Available records ::
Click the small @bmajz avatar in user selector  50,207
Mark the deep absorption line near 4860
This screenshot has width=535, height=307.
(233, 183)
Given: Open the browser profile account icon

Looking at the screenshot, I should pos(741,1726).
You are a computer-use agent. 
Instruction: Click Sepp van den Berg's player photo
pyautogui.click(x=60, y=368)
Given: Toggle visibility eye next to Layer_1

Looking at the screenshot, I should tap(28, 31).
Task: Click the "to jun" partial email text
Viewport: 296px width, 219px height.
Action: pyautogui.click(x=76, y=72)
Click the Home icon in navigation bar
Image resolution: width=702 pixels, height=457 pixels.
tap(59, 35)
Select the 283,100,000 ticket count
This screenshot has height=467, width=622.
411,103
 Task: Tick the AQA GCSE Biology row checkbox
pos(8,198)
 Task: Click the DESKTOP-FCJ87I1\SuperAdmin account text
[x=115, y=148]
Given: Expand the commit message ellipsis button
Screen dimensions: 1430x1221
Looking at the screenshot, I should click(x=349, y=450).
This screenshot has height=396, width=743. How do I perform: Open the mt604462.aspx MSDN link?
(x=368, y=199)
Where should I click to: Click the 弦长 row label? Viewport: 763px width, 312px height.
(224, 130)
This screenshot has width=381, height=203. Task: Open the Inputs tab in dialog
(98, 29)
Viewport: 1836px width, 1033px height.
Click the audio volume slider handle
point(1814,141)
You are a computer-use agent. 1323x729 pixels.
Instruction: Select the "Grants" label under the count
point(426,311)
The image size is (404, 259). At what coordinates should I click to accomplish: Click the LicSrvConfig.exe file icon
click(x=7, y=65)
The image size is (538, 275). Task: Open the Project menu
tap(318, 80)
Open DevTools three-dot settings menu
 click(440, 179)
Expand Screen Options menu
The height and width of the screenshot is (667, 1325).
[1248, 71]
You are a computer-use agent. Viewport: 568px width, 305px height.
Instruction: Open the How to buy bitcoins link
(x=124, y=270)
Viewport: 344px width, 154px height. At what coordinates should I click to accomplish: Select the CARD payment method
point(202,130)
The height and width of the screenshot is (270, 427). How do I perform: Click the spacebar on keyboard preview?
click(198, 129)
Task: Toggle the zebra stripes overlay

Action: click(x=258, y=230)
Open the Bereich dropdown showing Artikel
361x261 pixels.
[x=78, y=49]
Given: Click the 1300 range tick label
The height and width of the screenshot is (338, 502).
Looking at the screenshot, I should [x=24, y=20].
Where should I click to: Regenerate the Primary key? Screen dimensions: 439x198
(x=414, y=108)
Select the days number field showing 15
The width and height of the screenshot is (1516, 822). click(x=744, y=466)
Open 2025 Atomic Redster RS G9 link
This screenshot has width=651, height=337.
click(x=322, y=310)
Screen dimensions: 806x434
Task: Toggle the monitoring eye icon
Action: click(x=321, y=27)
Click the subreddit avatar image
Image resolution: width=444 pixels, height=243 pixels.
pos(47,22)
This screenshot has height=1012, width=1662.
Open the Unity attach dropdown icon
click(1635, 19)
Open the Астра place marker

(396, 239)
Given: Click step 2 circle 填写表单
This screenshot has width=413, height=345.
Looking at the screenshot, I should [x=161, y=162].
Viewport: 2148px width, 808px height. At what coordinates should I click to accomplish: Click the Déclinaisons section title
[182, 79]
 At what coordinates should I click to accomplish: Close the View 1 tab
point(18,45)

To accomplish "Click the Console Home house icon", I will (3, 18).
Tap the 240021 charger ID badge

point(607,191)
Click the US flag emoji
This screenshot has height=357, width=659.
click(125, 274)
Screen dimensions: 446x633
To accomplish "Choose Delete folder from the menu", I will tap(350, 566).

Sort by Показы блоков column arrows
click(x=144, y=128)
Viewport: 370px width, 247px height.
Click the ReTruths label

Task to complete :: Skip every line before the one containing "Click the US flag emoji". Retype that line and the rest through the last one exactly as they stand in the listing.

Output of the exercise ::
Click the US flag emoji
This screenshot has height=357, width=659.
click(125, 274)
Screen dimensions: 446x633
To accomplish "Choose Delete folder from the menu", I will tap(350, 566).

Sort by Показы блоков column arrows
click(x=144, y=128)
Viewport: 370px width, 247px height.
Click the ReTruths label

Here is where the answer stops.